Excerpt from a dataset

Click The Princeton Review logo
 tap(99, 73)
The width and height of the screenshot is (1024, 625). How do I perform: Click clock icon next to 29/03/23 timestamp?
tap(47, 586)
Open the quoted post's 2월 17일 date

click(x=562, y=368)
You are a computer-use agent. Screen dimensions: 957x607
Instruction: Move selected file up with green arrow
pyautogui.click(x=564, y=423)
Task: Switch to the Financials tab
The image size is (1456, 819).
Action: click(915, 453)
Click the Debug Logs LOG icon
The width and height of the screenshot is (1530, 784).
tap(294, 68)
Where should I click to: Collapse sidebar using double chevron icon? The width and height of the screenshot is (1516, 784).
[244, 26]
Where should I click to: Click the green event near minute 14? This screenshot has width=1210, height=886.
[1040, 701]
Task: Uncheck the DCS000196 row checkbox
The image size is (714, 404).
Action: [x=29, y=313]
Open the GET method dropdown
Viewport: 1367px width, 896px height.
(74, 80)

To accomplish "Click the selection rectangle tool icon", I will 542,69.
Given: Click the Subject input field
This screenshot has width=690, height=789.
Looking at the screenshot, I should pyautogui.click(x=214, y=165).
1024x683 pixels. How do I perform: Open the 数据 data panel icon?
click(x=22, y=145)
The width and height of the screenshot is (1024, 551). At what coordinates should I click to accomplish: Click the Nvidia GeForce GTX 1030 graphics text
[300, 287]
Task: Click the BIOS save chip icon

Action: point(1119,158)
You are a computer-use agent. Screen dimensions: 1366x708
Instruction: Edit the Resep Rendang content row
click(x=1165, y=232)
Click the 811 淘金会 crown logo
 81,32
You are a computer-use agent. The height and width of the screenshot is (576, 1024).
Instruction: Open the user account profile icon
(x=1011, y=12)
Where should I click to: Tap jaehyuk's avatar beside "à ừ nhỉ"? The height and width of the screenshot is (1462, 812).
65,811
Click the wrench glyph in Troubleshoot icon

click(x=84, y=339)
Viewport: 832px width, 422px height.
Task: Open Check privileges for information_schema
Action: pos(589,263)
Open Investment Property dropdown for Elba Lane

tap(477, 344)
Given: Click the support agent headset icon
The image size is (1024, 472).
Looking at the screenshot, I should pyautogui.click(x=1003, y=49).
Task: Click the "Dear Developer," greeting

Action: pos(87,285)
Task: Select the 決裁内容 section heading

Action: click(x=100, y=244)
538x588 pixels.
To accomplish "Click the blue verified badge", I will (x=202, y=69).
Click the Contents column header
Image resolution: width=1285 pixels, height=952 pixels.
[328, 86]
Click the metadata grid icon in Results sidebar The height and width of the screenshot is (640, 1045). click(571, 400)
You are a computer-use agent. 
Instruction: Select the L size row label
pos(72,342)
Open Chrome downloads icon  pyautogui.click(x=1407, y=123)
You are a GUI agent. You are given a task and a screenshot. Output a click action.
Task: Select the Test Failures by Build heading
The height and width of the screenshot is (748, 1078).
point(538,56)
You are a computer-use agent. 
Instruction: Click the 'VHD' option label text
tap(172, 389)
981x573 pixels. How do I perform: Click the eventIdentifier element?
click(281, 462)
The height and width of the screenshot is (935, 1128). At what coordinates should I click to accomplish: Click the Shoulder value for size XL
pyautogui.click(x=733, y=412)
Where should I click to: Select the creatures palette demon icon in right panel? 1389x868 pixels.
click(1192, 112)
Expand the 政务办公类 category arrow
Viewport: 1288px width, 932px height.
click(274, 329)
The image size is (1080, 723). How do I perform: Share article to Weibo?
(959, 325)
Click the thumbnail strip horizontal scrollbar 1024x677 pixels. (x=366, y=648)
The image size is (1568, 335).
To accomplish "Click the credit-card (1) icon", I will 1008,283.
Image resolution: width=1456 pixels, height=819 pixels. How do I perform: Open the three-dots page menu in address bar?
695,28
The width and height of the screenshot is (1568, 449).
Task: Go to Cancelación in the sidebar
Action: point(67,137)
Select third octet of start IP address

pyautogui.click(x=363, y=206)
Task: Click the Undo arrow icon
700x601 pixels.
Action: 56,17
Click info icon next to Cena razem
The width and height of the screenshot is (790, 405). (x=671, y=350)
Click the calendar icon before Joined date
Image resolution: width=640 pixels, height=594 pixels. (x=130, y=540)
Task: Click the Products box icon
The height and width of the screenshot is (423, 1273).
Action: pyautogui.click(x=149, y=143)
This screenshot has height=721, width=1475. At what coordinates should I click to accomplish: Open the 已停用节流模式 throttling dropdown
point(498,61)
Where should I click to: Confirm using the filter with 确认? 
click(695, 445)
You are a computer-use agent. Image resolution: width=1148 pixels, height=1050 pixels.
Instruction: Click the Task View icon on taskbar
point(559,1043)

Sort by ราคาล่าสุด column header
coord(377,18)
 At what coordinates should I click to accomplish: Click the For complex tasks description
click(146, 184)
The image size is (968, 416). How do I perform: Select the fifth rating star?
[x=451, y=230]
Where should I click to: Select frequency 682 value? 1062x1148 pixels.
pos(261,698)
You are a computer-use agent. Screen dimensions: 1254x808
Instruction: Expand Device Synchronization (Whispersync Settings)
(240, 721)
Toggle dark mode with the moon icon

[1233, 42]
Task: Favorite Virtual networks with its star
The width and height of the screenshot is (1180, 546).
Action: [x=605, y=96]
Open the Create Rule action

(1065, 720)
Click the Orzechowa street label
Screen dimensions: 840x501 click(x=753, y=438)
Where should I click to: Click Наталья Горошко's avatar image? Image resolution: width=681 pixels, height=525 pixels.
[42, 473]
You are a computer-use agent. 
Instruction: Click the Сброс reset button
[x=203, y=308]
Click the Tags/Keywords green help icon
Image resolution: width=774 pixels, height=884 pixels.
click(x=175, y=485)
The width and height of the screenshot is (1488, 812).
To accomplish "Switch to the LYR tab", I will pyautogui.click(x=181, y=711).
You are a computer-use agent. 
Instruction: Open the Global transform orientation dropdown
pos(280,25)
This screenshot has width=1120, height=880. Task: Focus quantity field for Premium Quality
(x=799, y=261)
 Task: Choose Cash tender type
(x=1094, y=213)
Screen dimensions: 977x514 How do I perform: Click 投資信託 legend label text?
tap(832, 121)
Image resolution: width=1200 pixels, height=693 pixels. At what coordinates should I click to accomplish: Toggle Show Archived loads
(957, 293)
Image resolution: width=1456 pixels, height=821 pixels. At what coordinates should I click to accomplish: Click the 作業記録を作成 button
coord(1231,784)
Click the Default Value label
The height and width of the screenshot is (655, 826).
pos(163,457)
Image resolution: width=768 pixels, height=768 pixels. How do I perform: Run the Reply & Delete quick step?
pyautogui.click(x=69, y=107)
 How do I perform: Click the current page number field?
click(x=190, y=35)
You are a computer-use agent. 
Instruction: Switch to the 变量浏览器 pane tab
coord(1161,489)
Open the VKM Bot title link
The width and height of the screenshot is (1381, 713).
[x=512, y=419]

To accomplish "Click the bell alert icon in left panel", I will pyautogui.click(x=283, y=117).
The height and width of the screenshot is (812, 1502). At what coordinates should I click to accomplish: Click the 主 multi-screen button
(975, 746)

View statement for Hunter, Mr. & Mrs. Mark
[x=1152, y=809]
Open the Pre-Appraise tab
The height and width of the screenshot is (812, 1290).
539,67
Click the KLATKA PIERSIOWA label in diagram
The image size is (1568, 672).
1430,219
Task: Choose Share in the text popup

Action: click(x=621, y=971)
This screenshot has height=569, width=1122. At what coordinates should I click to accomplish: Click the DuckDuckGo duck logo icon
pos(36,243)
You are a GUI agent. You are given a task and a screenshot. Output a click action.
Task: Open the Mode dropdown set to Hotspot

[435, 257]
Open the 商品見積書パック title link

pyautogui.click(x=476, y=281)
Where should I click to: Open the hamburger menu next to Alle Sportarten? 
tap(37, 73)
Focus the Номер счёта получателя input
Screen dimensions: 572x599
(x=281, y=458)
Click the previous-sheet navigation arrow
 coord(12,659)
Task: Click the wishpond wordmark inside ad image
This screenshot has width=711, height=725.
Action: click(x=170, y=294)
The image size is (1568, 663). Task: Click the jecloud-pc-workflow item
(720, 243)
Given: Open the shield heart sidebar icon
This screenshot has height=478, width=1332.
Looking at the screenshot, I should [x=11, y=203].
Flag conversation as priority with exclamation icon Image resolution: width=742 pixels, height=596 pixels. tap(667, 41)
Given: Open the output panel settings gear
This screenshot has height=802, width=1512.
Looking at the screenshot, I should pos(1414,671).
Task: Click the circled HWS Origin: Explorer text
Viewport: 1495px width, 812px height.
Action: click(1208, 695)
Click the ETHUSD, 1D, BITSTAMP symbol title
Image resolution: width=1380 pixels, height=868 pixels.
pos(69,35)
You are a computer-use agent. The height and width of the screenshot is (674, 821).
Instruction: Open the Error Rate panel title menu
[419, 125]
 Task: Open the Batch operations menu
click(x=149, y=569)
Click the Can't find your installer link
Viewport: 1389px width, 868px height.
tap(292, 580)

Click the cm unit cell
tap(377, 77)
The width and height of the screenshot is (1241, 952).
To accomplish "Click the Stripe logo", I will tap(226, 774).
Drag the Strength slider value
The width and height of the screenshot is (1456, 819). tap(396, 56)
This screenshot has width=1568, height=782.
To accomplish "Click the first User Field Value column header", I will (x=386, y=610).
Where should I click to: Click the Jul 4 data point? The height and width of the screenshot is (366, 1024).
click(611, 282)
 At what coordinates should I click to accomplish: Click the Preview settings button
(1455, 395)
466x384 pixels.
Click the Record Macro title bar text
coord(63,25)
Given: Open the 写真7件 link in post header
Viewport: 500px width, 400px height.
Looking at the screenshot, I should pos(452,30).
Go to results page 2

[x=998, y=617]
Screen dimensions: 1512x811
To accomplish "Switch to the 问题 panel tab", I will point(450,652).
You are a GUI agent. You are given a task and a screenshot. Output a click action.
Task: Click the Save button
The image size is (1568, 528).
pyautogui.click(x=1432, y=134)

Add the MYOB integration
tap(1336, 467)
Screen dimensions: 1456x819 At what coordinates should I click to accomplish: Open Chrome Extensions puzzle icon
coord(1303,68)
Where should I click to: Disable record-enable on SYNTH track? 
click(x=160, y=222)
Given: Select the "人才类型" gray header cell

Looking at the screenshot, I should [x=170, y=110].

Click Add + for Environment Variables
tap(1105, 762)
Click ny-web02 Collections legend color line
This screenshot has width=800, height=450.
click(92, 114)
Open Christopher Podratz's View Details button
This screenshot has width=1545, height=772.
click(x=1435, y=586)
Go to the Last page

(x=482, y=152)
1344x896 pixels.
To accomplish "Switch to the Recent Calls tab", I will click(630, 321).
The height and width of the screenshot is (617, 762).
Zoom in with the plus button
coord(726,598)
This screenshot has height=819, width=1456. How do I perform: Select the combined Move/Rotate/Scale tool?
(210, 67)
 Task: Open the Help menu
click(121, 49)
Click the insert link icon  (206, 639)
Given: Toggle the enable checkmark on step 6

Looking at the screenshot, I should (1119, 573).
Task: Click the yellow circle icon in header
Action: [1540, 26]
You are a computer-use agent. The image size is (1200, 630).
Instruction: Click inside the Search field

What you will do ▸ Copy the stretch of items from the line containing "Given: Select the" through the line containing "Click the insert", character for character.

Complete answer ▸
Given: Select the "人才类型" gray header cell

Looking at the screenshot, I should [x=170, y=110].

Click Add + for Environment Variables
tap(1105, 762)
Click ny-web02 Collections legend color line
This screenshot has width=800, height=450.
click(92, 114)
Open Christopher Podratz's View Details button
This screenshot has width=1545, height=772.
click(x=1435, y=586)
Go to the Last page

(x=482, y=152)
1344x896 pixels.
To accomplish "Switch to the Recent Calls tab", I will click(630, 321).
The height and width of the screenshot is (617, 762).
Zoom in with the plus button
coord(726,598)
This screenshot has height=819, width=1456. How do I perform: Select the combined Move/Rotate/Scale tool?
(210, 67)
 Task: Open the Help menu
click(121, 49)
Click the insert link icon  (206, 639)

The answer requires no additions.